Basic Open Cluster Management

Open Cluster Management is based on a hub-spoke architecture. In this design, a single hub cluster prescribes prescriptions, and one or more spoke clusters act upon these prescriptions. In Open Cluster Management, spoke clusters are called managed clusters. The component running on the hub cluster is the cluster manager. The component running on a managed cluster, is the klusterlet agent.

OCM requires one-sided communication. From the managed clusters to the hub cluster. The communication to the hub is handled by two APIs:

Registration: For joining managed clusters to the hub cluster and manage their lifecycle.
Work: For relaying workloads in the form of prescriptions prescribed on the hub cluster and reconciled on the managed clusters.

OCM resources are easily managed using a command-line interface (CLI) named clusteradm.

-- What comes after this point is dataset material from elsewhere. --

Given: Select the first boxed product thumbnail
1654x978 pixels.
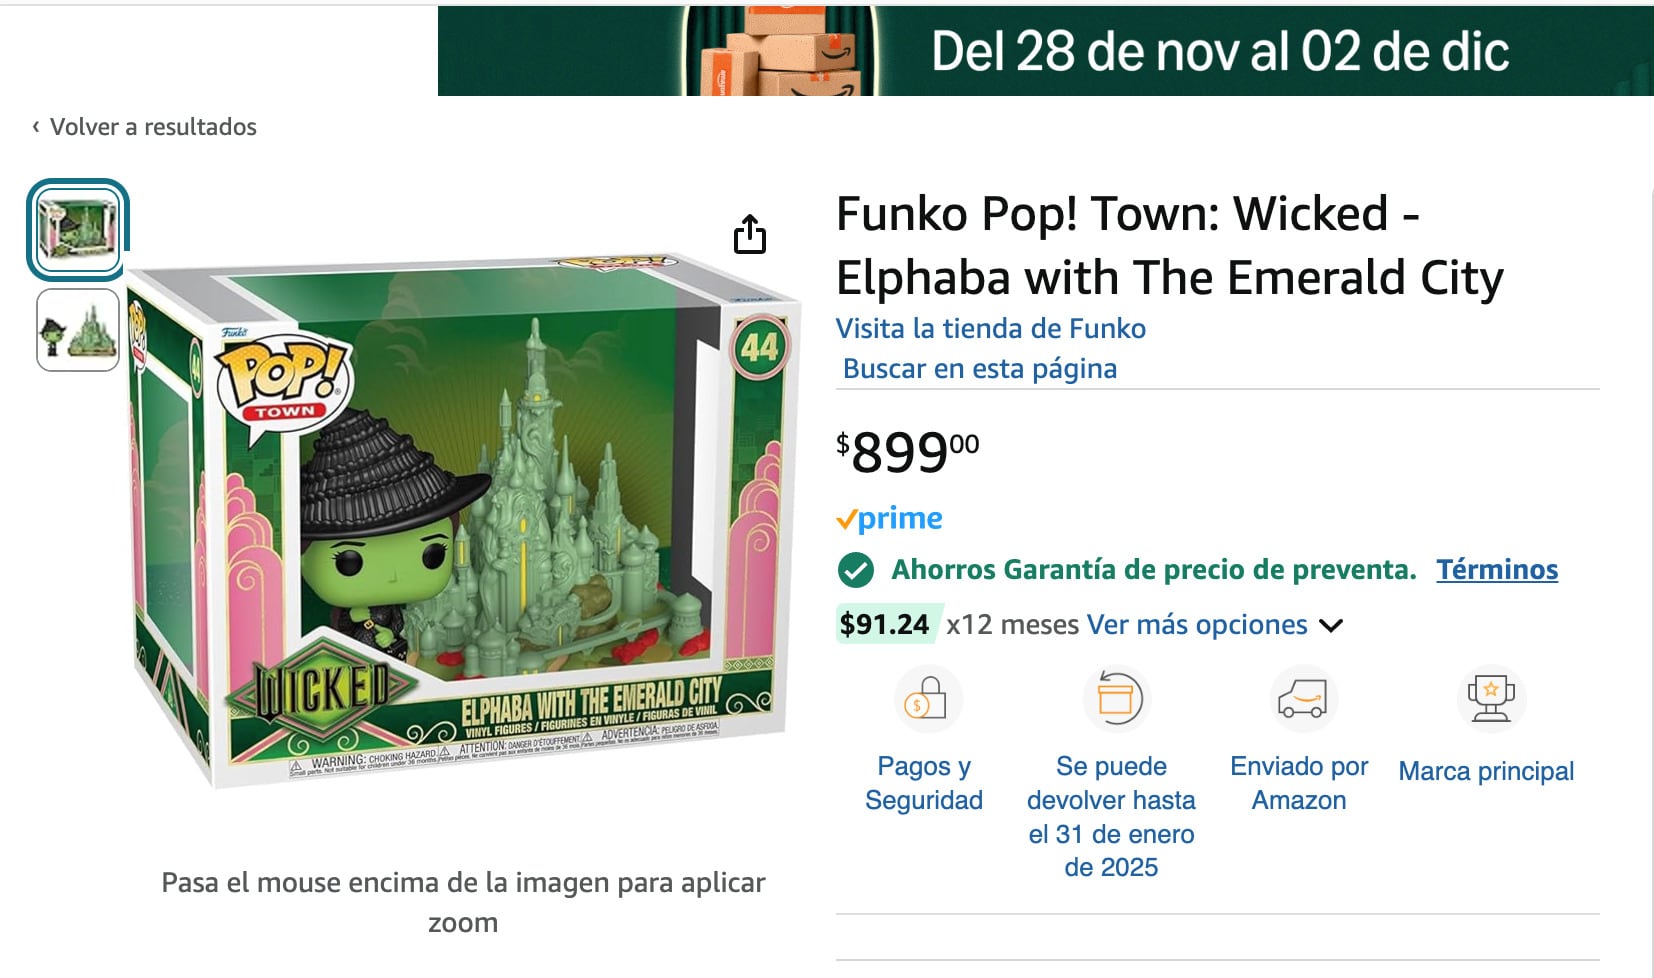Looking at the screenshot, I should (x=78, y=229).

A number of resources help you select the clusters used in your application. We will look at all these resources in this article:

ManagedClusterSets collect ManagedClusters into groups.
Placements let you select clusters from a ManagedClusterSet.
To select clusters for a placement, you can use labels, ClusterClaims, taints and tolerations, and prioritizers.

As a simple, basic use case for placements, say you have two ManagedClusterSets, one for all the clusters in Israel and one for all the clusters in Canada. You can use placements to cherry-pick from these sets the managed clusters that are suited for testing or production.

Setting up the example environment

To get started, you'll need to install clusteradm and kubectl and start up three Kubernetes clusters. To simplify cluster administration, this article starts up three kind clusters with the following names and purposes:

kind-fedora1 runs the hub cluster.
kind-rhel1 runs one managed cluster.
kind-qnap1 runs another managed cluster.

Bootstrapping OCM

The bootstrapping task consists of initializing the hub cluster and joining the managed clusters to it. OCM registration involves a double opt-in handshake initiated by the managed clusters and accepted by the hub cluster. At any point in time, the connection can be ended by either party.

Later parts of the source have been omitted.